CloudFlare’s free and paid services can be used to improve the security, speed, and availability of a website in a variety of ways. In this tutorial, we will show you how to use CloudFlare’s free tier service to protect your web servers against ongoing HTTP-based DDoS attacks by enabling “I’m Under Attack Mode”.
Note: This tutorial will require the use of CloudFlare’s nameservers. You must also sign up for a CloudFlare account before continuing.
After logging in, you will be taken to the Get Started with CloudFlare page. Here, you must add your website to CloudFlare:
Enter the domain name that you want to use CloudFlare with and click the Begin Scan button.

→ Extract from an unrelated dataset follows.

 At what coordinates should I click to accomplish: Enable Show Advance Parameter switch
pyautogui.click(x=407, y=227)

You should be taken to a page that looks like this:
This takes about a minute. When it is complete, click the Continue button.

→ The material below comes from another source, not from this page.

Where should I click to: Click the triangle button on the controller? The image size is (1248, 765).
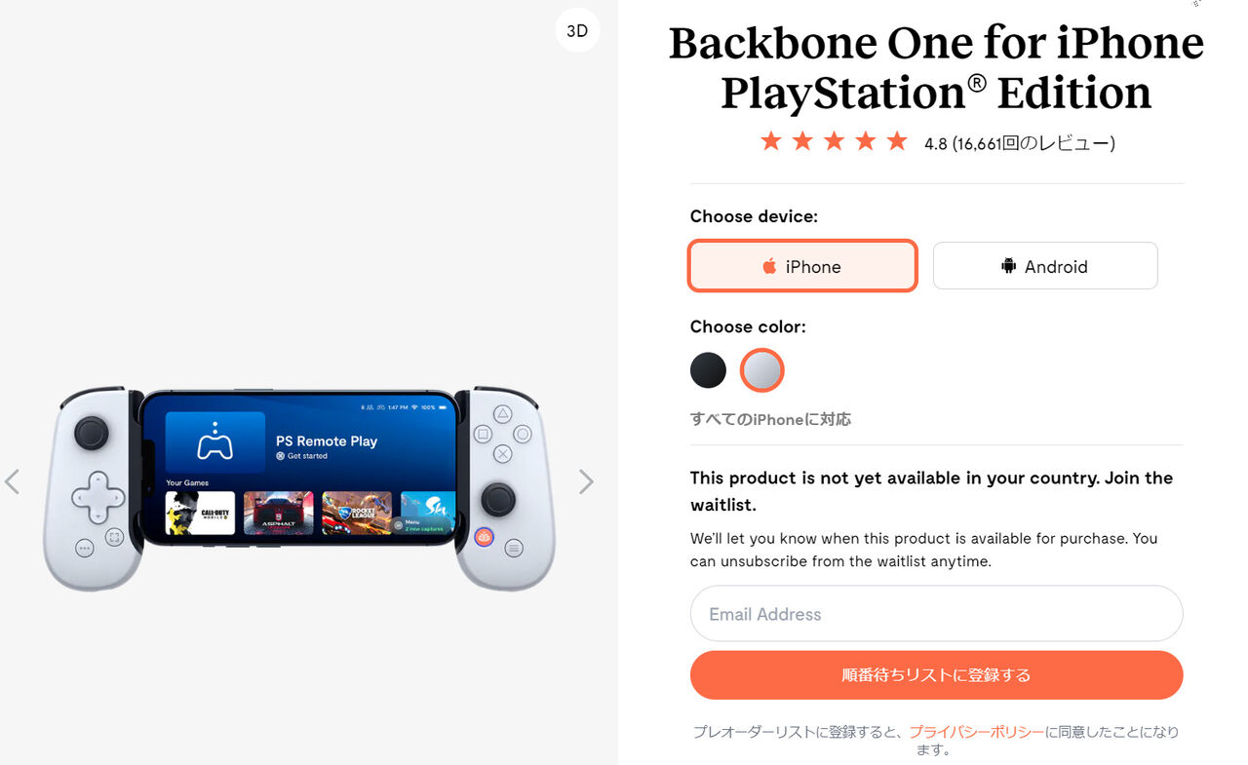click(503, 413)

The next page shows the results of the DNS record scan. Be sure that all of your existing DNS records are present, as these are the records that CloudFlare will use to resolve requests to your domain. In our example, we used cockroach.nyc as the domain:
Note that, for your A and CNAME records that point to your web server(s), the Status column should have an orange cloud with an arrow going through it. This indicates that the traffic will flow through CloudFlare’s reverse proxy before hitting your server(s).
Next, select your CloudFlare plan. In this tutorial, we will select the Free plan option. If you want to pay for a different plan because you want additional CloudFlare features, feel free to do so:
The next page will display a table of your domain’s current nameservers and what they should be changed to. Two of them should be changed to CloudFlare nameservers, and the remaining entries should be removed. Here is an example of what the page might look like:
To change your domain’s nameservers, log in to your domain registrar control panel and make the DNS changes that CloudFlare presented. For example, if you purchased your domain through a registrar like GoDaddy or NameCheap, you will need to log into appropriate registrar’s control panel and make the changes there.
When you are finished changing your nameservers, click the Continue button. It can take up to 24 hours for the nameservers to switch but it usually only takes several minutes.
Because updating nameservers takes an unpredictable amount of time, it is likely that you will see this page next:
The Pending status means that CloudFlare is waiting for the nameservers to update to the ones that it prescribed (e.g. olga.ns.cloudflare.com and rob.ns.cloudflare.com). If you changed your domain’s nameservers, all you have to do is wait and check back later for an Active status. If you click the Recheck Nameservers button or navigate to the CloudFlare dashboard, it will check if the nameservers have updated.
Once the nameservers update, your domain will be using CloudFlare’s DNS and you will see it has an Active status, like this:
This means that CloudFlare is acting as a reverse proxy to your website, and you have access to whichever features are available to the pricing tier that you signed up for. If you’re using the free tier, as we are in this tutorial, you will have access some of the features that can improve your site’s security, speed, and availability.
Before continuing, to get the most out of CloudFlare, you will want to follow this guide: Recommended First Steps for all CloudFlare users. This is important to ensure that CloudFlare will allow legitimate connections from services that you want to allow, and so that your web server logs will show the original visitor IP addresses (instead of CloudFlare’s reverse proxy IP addresses).
Once you’re all set up, let’s take a look at the I’m Under Attack Mode setting in the CloudFlare firewall.
By default, CloudFlare’s firewall security is set to Medium. This offers some protection against visitors who are rated as a moderate threat by presenting them with a challenge page before allowing them to continue to your site. However, if your site is the target of a DDoS attack, that may not be enough to keep your site operational. In this case, the I’m Under Attack Mode might be appropriate for you.
If you enable this mode, any visitor to your website will be presented with an interstitial page that performs some browser checks and delays the visitor for about 5 seconds before passing them to your server. It will look something like this:
If the checks pass, the visitor will be allowed through to your website. The combination of preventing and delaying malicious visitors from connecting to your site is often enough to keep it up and running, even during a DDoS attack.
Keep in mind that you only want to have I’m Under Attack Mode enabled when your site is the victim of a DDoS attack. Otherwise, it should be turned off so it does not delay normal users from accessing your website for no reason.
If you want enable I’m Under Attack Mode, the easiest way is to go to the CloudFlare Overview page (the default page) and select it from the Quick Actions menu:
The security settings will immediately switch to I’m Under Attack status. Now, any visitors to your site will be presented with the CloudFlare interstitial page that was described above.
As the I’m Under Attack Mode should only be used during DDoS emergencies, you should disable it if you aren’t under attack. To do so, go to the CloudFlare Overview page, and click the Disable button:
Then select the security level that you would like to switch to. The default and generally recommended, mode is Medium:
Your site should revert back to an Active status, and the DDoS protection page will be disabled.
Now that your website is using CloudFlare, you have another tool to easily protect it against HTTP-based DDoS attacks. There are also a variety of other tools that CloudFlare provides that you may be interested in setting up, like free SSL certificates. As such, it is recommended that you explore the options and see what is useful to you.